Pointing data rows
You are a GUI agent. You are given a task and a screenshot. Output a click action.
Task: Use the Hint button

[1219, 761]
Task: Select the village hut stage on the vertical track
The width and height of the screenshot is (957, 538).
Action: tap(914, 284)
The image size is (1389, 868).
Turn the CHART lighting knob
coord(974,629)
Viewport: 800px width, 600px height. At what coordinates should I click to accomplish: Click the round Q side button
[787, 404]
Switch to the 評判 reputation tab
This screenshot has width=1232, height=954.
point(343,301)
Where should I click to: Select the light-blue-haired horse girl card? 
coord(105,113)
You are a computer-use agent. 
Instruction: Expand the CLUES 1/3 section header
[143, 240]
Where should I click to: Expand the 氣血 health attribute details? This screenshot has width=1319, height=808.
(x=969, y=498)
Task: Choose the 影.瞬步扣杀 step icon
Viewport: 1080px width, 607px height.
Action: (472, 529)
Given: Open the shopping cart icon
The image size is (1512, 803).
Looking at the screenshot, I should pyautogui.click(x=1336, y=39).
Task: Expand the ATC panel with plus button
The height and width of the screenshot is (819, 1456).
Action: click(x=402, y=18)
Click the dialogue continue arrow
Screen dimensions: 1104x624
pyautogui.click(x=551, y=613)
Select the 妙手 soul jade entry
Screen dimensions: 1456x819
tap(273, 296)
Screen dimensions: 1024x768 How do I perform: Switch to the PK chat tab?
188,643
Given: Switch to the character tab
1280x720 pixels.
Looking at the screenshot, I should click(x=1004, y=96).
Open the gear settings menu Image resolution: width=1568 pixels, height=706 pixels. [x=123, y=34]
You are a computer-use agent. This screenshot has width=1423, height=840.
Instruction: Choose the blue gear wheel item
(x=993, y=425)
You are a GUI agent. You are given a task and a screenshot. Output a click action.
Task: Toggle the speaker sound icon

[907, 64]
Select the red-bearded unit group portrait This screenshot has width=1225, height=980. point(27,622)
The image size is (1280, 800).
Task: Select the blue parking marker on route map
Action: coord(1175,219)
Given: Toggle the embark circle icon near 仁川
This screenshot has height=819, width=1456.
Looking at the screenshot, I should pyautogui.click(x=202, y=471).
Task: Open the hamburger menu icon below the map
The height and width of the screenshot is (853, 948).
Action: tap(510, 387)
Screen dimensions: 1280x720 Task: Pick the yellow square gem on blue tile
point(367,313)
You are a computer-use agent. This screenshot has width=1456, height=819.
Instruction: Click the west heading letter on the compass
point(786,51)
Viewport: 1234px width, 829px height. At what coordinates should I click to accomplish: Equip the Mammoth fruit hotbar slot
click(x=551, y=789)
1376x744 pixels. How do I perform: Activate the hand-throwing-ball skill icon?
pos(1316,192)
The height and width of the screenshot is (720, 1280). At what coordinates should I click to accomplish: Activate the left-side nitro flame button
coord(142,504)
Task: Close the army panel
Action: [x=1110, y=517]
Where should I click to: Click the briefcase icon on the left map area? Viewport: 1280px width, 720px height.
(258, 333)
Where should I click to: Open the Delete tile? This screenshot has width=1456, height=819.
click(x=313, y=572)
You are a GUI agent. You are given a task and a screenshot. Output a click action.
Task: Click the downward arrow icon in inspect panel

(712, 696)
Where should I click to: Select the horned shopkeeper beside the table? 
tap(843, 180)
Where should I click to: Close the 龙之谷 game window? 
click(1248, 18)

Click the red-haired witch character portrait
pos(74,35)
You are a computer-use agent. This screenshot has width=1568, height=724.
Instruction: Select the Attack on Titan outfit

- Task description
Convert every line of the records above into a Markdown table with the columns Line and Record text, one row per line, leaving out blank lines.

- Solved exercise
| Line | Record text |
|---|---|
| 1 | You are a GUI agent. You are given a task and a screenshot. Output a click action. |
| 2 | Task: Use the Hint button |
| 3 | [1219, 761] |
| 4 | Task: Select the village hut stage on the vertical track |
| 5 | The width and height of the screenshot is (957, 538). |
| 6 | Action: tap(914, 284) |
| 7 | The image size is (1389, 868). |
| 8 | Turn the CHART lighting knob |
| 9 | coord(974,629) |
| 10 | Viewport: 800px width, 600px height. At what coordinates should I click to accomplish: Click the round Q side button |
| 11 | [787, 404] |
| 12 | Switch to the 評判 reputation tab |
| 13 | This screenshot has width=1232, height=954. |
| 14 | point(343,301) |
| 15 | Where should I click to: Select the light-blue-haired horse girl card?  |
| 16 | coord(105,113) |
| 17 | You are a computer-use agent.  |
| 18 | Instruction: Expand the CLUES 1/3 section header |
| 19 | [143, 240] |
| 20 | Where should I click to: Expand the 氣血 health attribute details? This screenshot has width=1319, height=808. |
| 21 | (x=969, y=498) |
| 22 | Task: Choose the 影.瞬步扣杀 step icon |
| 23 | Viewport: 1080px width, 607px height. |
| 24 | Action: (472, 529) |
| 25 | Given: Open the shopping cart icon |
| 26 | The image size is (1512, 803). |
| 27 | Looking at the screenshot, I should pyautogui.click(x=1336, y=39). |
| 28 | Task: Expand the ATC panel with plus button |
| 29 | The height and width of the screenshot is (819, 1456). |
| 30 | Action: click(x=402, y=18) |
| 31 | Click the dialogue continue arrow |
| 32 | Screen dimensions: 1104x624 |
| 33 | pyautogui.click(x=551, y=613) |
| 34 | Select the 妙手 soul jade entry |
| 35 | Screen dimensions: 1456x819 |
| 36 | tap(273, 296) |
| 37 | Screen dimensions: 1024x768 How do I perform: Switch to the PK chat tab? |
| 38 | 188,643 |
| 39 | Given: Switch to the character tab |
| 40 | 1280x720 pixels. |
| 41 | Looking at the screenshot, I should click(x=1004, y=96). |
| 42 | Open the gear settings menu Image resolution: width=1568 pixels, height=706 pixels. [x=123, y=34] |
| 43 | You are a computer-use agent. This screenshot has width=1423, height=840. |
| 44 | Instruction: Choose the blue gear wheel item |
| 45 | (x=993, y=425) |
| 46 | You are a GUI agent. You are given a task and a screenshot. Output a click action. |
| 47 | Task: Toggle the speaker sound icon |
| 48 | [907, 64] |
| 49 | Select the red-bearded unit group portrait This screenshot has width=1225, height=980. point(27,622) |
| 50 | The image size is (1280, 800). |
| 51 | Task: Select the blue parking marker on route map |
| 52 | Action: coord(1175,219) |
| 53 | Given: Toggle the embark circle icon near 仁川 |
| 54 | This screenshot has height=819, width=1456. |
| 55 | Looking at the screenshot, I should pyautogui.click(x=202, y=471). |
| 56 | Task: Open the hamburger menu icon below the map |
| 57 | The height and width of the screenshot is (853, 948). |
| 58 | Action: tap(510, 387) |
| 59 | Screen dimensions: 1280x720 Task: Pick the yellow square gem on blue tile |
| 60 | point(367,313) |
| 61 | You are a computer-use agent. This screenshot has width=1456, height=819. |
| 62 | Instruction: Click the west heading letter on the compass |
| 63 | point(786,51) |
| 64 | Viewport: 1234px width, 829px height. At what coordinates should I click to accomplish: Equip the Mammoth fruit hotbar slot |
| 65 | click(x=551, y=789) |
| 66 | 1376x744 pixels. How do I perform: Activate the hand-throwing-ball skill icon? |
| 67 | pos(1316,192) |
| 68 | The height and width of the screenshot is (720, 1280). At what coordinates should I click to accomplish: Activate the left-side nitro flame button |
| 69 | coord(142,504) |
| 70 | Task: Close the army panel |
| 71 | Action: [x=1110, y=517] |
| 72 | Where should I click to: Click the briefcase icon on the left map area? Viewport: 1280px width, 720px height. |
| 73 | (258, 333) |
| 74 | Where should I click to: Open the Delete tile? This screenshot has width=1456, height=819. |
| 75 | click(x=313, y=572) |
| 76 | You are a GUI agent. You are given a task and a screenshot. Output a click action. |
| 77 | Task: Click the downward arrow icon in inspect panel |
| 78 | (712, 696) |
| 79 | Where should I click to: Select the horned shopkeeper beside the table?  |
| 80 | tap(843, 180) |
| 81 | Where should I click to: Close the 龙之谷 game window?  |
| 82 | click(1248, 18) |
| 83 | Click the red-haired witch character portrait |
| 84 | pos(74,35) |
| 85 | You are a computer-use agent. This screenshot has width=1568, height=724. |
| 86 | Instruction: Select the Attack on Titan outfit |